#### [Bitte erledigen]
a) Übersetze aus dem Text über Julians Wanderung den Satz „Das Roadmovie an sich neigt trotz Pferdestärken gelegentlich zum Stillstand." ins Englische.
b) Schreib aus dem Text über Julians Wanderung die Stelle zwischen „Julian ist sanft" und „Schritt um Schritt." einschließlich Wort für Wort ab.

====== Vorliegender Text

Metaphysik des Gehens

Julian ist sanft wie ein Kind, hellsichtig wie ein Prophet, rätselhaft wie eine Sphinx, und er ist abgehauen. Soeben hat er sich selbst aus einer Berliner Psychiatrie entlassen und macht sich ohne größeres Federlesen auf den Weg ins Schwäbische – im schwarzen Anzug, lächelnd und zu Fuß. Daß es sich dabei um einen Bittgang handelt, die Wanderung in ein imaginäres Canossa, daß es damit ein Leben zu retten und einen Tod zu sühnen gilt, offenbart sich allmählich, sozusagen Schritt um Schritt.

Julians Deutschlandreise ist Nick Baker-Monteys ungewöhnlicher Beitrag zu einem Genre, das wohl für lange Strecken, nicht immer aber für gedankliche Ausdauer steht. Das Roadmovie an sich neigt trotz Pferdestärken gelegentlich zum Stillstand. Schon deshalb darf ein entsprechender filmischer Sprung auch einmal jenseits der Genregrenzen landen – zum Beispiel in dieser merkwürdigen, spätsommerlich durchsonnten Wanderlandschaft, die sich erst auf den zweiten Blick als undurchdringliches Dickicht aus Zeichen und Wundern entpuppt.

============
====== Daten

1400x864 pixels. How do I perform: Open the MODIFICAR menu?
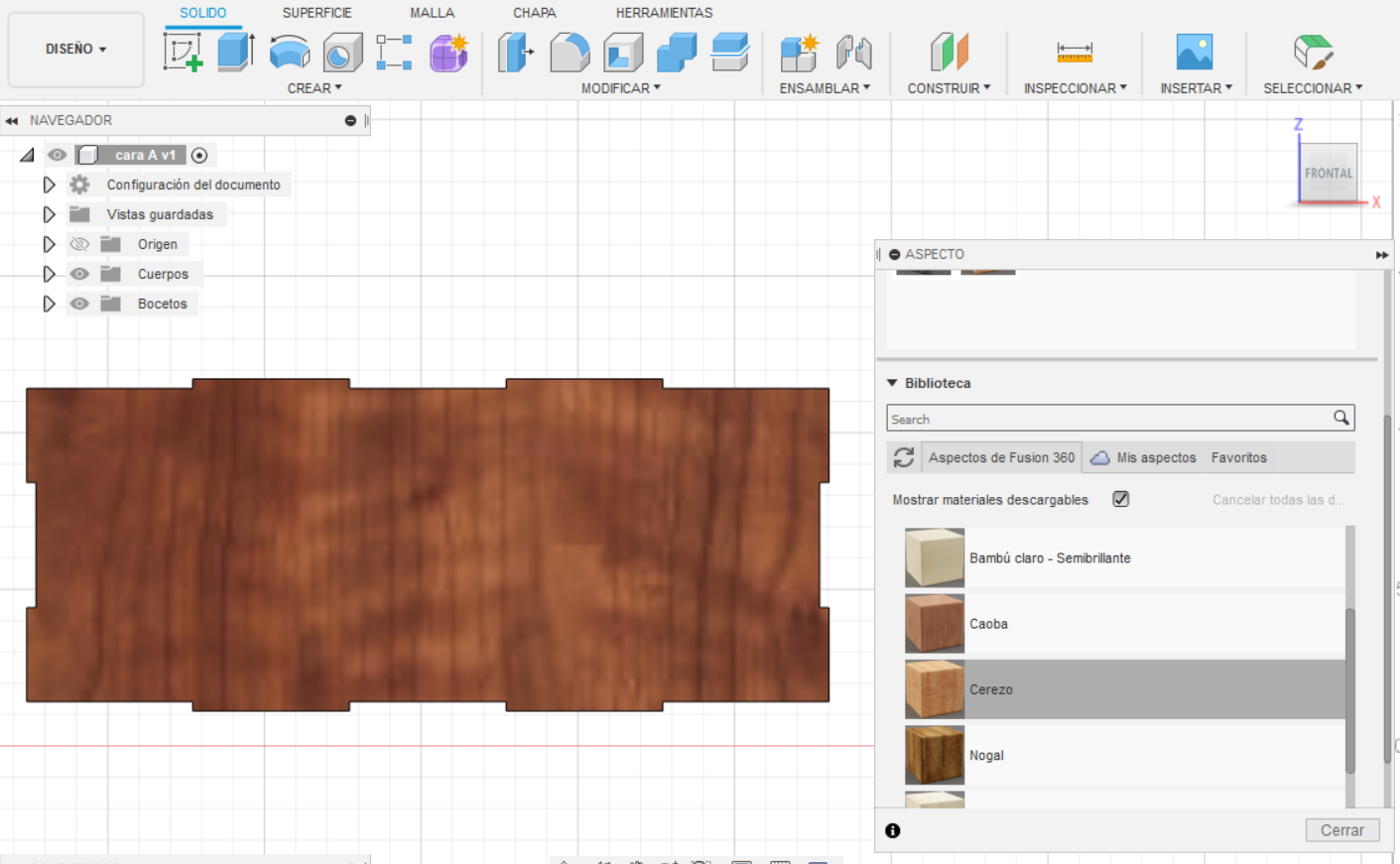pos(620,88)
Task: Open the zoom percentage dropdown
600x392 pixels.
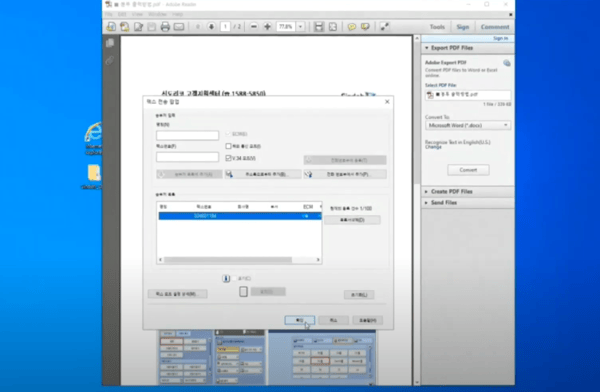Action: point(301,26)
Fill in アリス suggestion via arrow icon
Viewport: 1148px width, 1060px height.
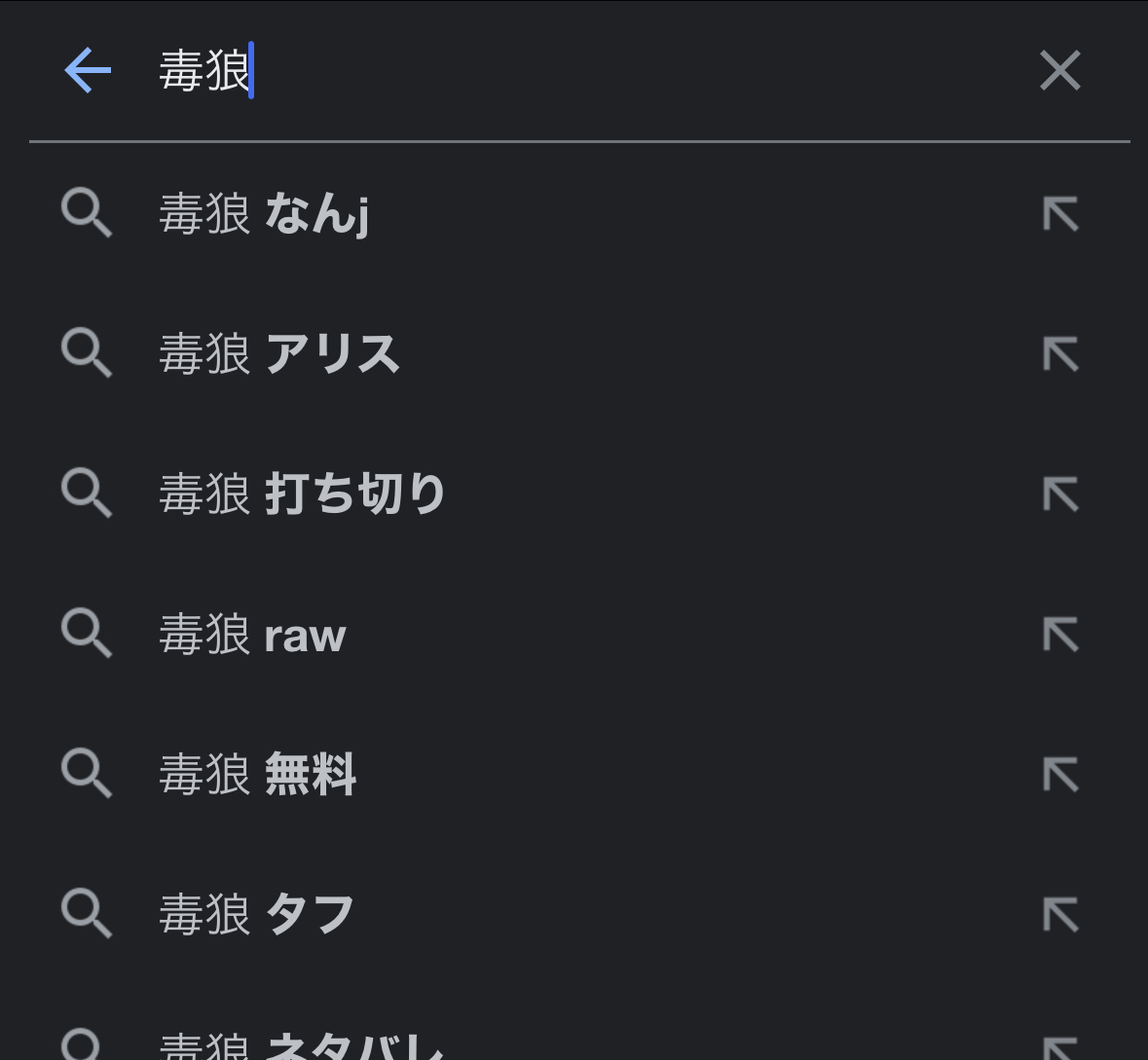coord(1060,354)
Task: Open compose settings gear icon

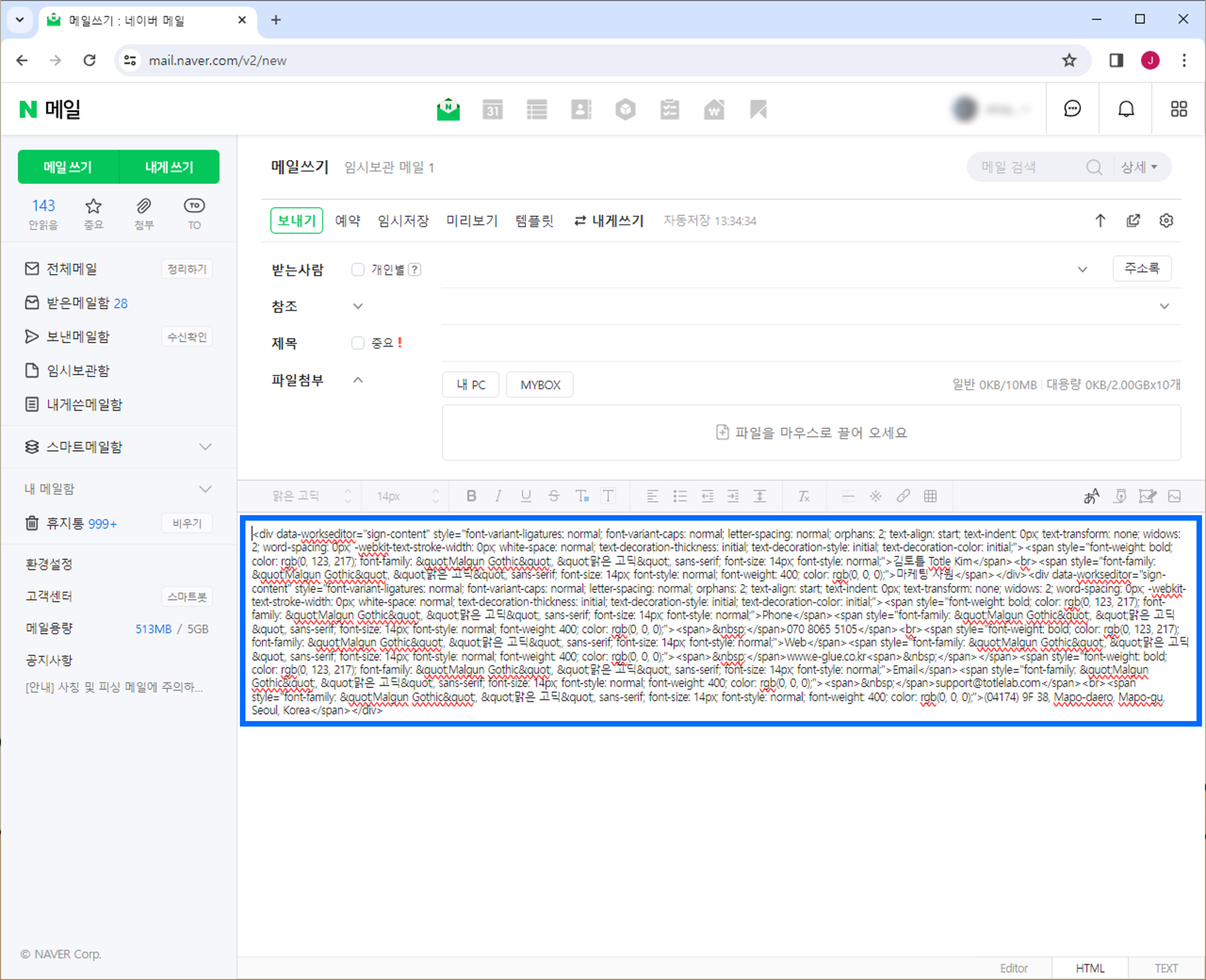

============

#### [Die Antworten]
a) The road movie as such, despite its horsepower, occasionally tends to come to a standstill.

b)
Julian ist sanft wie ein Kind, hellsichtig wie ein Prophet, rätselhaft wie eine Sphinx, und er ist abgehauen. Soeben hat er sich selbst aus einer Berliner Psychiatrie entlassen und macht sich ohne größeres Federlesen auf den Weg ins Schwäbische – im schwarzen Anzug, lächelnd und zu Fuß. Daß es sich dabei um einen Bittgang handelt, die Wanderung in ein imaginäres Canossa, daß es damit ein Leben zu retten und einen Tod zu sühnen gilt, offenbart sich allmählich, sozusagen Schritt um Schritt.